Reference > Quotations > Frank J. Wilstach, comp. > A Dictionary of Similes
Frank J. Wilstach, comp.  A Dictionary of Similes.  1916.
  A witty writer is like a porcupine; his quill makes no distinction between friend and foe.
            —Josh Billings
  Our writings are as so many dishes, our readers guests, our books like beauty, that which one admires, another rejects; so are we approved as men’s fancies are inclined.
            —Robert Burton
  The writer, like the priest, must be exempted from secular labor.
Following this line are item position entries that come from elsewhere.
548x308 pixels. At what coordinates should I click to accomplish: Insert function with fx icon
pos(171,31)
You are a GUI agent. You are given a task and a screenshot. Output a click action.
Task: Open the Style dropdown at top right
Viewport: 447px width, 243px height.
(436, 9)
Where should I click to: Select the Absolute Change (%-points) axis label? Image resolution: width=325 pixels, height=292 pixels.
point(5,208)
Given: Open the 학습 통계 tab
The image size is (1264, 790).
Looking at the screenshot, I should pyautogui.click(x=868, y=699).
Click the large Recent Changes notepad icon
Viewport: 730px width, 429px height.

His work needs a frolic health: he must be at the top of his condition.
            —Ralph Waldo Emerson
  Write like an angel (Goldsmith).
            —David Garrick
  Writing or printing is like shooting with a rifle; you may hit your reader’s mind, or miss it;—but talking is like playing at a mark with the pipe of an engine; if it is within reach, and you have time enough, you can’t help hitting it.
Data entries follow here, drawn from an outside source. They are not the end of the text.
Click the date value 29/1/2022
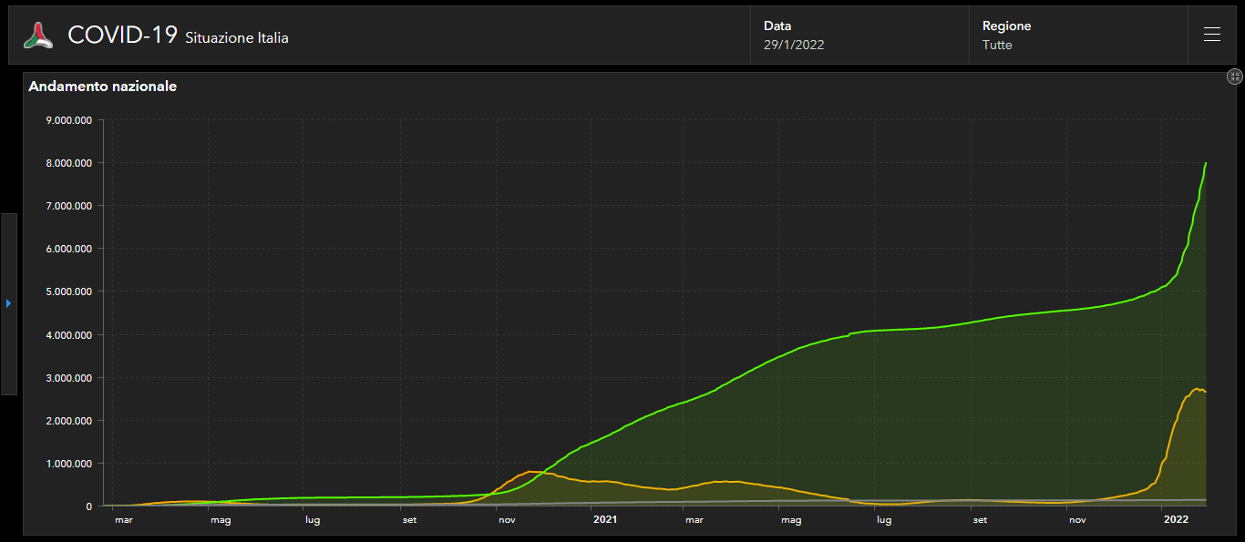coord(794,45)
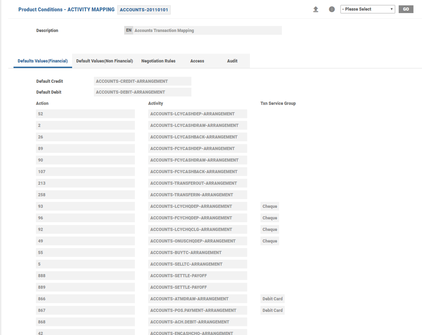Click the EN language tag in Description
Screen dimensions: 422x335
[129, 30]
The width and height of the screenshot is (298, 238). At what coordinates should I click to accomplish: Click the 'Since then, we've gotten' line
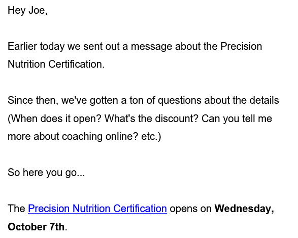(x=143, y=100)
            —Oliver Wendell Holmes
  Clear writers, like clear fountains, do not seem so deep as they are; the turbid looks most profound.
            —Walter Savage Landor
  Witty Writings, when directed to serve the good ends of Virtue and Religion, are like the Lights hung out in a Pharos, to guide the Mariners safe through dangerous Seas; but the Brightness of those, that are impious or immoral, shines only to betray, and lead Men to Destruction.
            —Lord Lyttelton
  This much I have discovered, that it is in writing as in building, where, after all our schemes and calculations, we are mightily deceived in our accounts, and often forced to make use of any materials we can find that the works may be kept a-going.